Bloomberg: Acrimony among Britain’s political and economic elite intensified as those campaigning to leave the European Union held a steady lead in opinion polls with a week to go until the referendum.
A day after Chancellor of the Exchequer George Osborne was accused of economic scaremongering by supporters of a so-called Brexit, Bank of England Governor Mark Carney hit back against accusations he’s sacrificed his independence to back the government.
Pleas from leaders of the 28-nation EU that Britain stay in the group and accusations of bad faith on both sides in the U.K. underscored the turbulence to follow the June 23 ballot whatever the result. Prime Minister David Cameron faces a struggle to unify his Conservative Party if the U.K. votes to stay, and could be cast from office if his side loses.

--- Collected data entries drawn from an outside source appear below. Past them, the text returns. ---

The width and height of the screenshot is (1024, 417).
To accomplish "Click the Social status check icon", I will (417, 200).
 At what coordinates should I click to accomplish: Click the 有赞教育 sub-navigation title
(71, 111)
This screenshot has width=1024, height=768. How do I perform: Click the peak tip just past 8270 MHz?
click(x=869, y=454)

“If he wins this, the roughly two-thirds of the Conservative membership that are Eurosceptic will never forgive Cameron,” said Jon Davis, a professor at King’s College London. “Even though the Conservative Party believes in winners, this is the fight many of them wish he would lose.”

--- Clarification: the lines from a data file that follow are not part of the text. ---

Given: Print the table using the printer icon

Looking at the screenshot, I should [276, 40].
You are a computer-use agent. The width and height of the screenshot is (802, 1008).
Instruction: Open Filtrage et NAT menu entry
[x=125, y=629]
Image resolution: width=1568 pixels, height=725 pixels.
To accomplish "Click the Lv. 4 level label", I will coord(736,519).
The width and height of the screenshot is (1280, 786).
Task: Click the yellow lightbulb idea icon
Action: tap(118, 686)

A survey by Ipsos MORI for the Evening Standard newspaper released on Thursday showed 53 percent support for leaving with 47 percent for remain, excluding those who said they didn’t yet know. The telephone poll of 1,257 adults, the latest in a string of surveys showing a steady lead for anti-EU campaigners, was conducted from June 11 to June 14. Another poll for IG Group by Survation showed 45 percent for leaving and 42 percent for staying, with 13 percent undecided.

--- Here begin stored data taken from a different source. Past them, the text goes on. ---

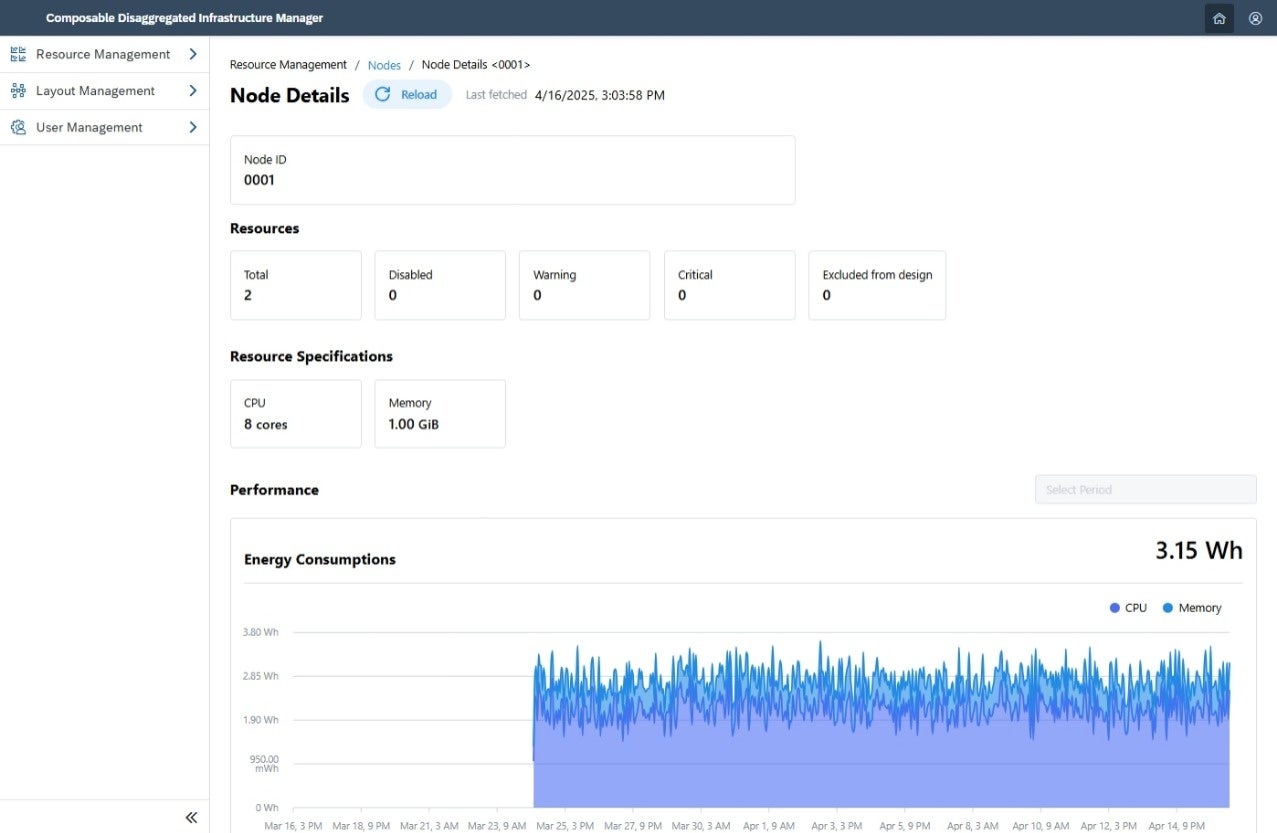Open the Layout Management menu item
The image size is (1277, 833).
(x=95, y=91)
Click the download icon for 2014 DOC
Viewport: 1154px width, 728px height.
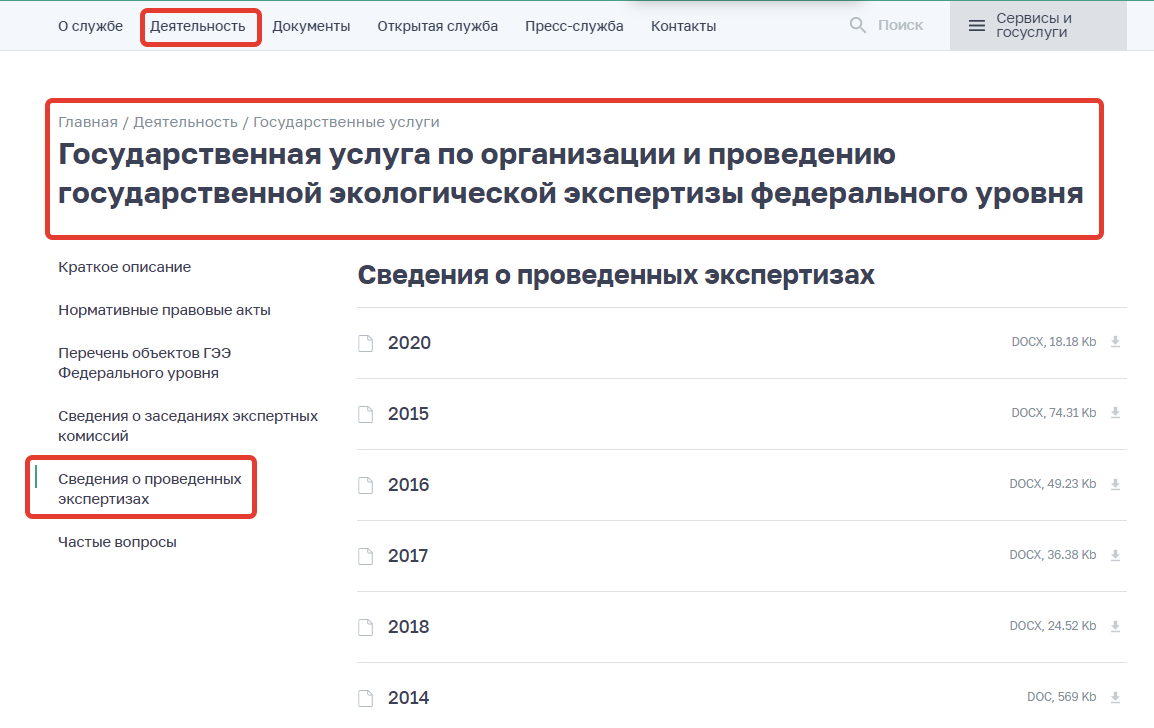pos(1115,697)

“Until this morning I would have said to you that on the balance of probabilities, ‘Remain’ were the favorites,” John Curtice, professor of politics at Strathclyde University in Glasgow, told the BBC. “We no longer have a favorite in this referendum. There has to be a serious possibility that we will vote ‘Leave.”’
While measures of short-term market volatility have soared this month, suggesting investors are concerned, other gauges paint a more sanguine view. The pound has risen 1.6 percent since the end of February and bookmakers say that customers still have more money placed on “Remain” than “Leave” even as they shorten the odds on the likelihood of Brexit.
Carney’s Letter
Carney has come under attack from pro-Brexit senior Conservatives, including former leaders Michael Howard and Iain Duncan Smith. They accused the Bank of England and the Treasury of a “woeful failure” to present “a fair and balanced analysis” of the economic consequences of departure.
The central bank governor used a letter to another Brexit supporter, Bernard Jenkin, to argue the BOE has been correct to offer its “evidence-based judgment.” The missive was a response to a warning from Jenkin about rules banning “any public comment” during a pre-referendum blackout period, which the BOE has chosen to impose on itself voluntarily.
Jenkin’s correspondence “demonstrates a fundamental misunderstanding of central-bank independence,” said Carney. The governor has previously called an exit “the biggest domestic risk to financial stability” and warned it could trigger a “technical recession.”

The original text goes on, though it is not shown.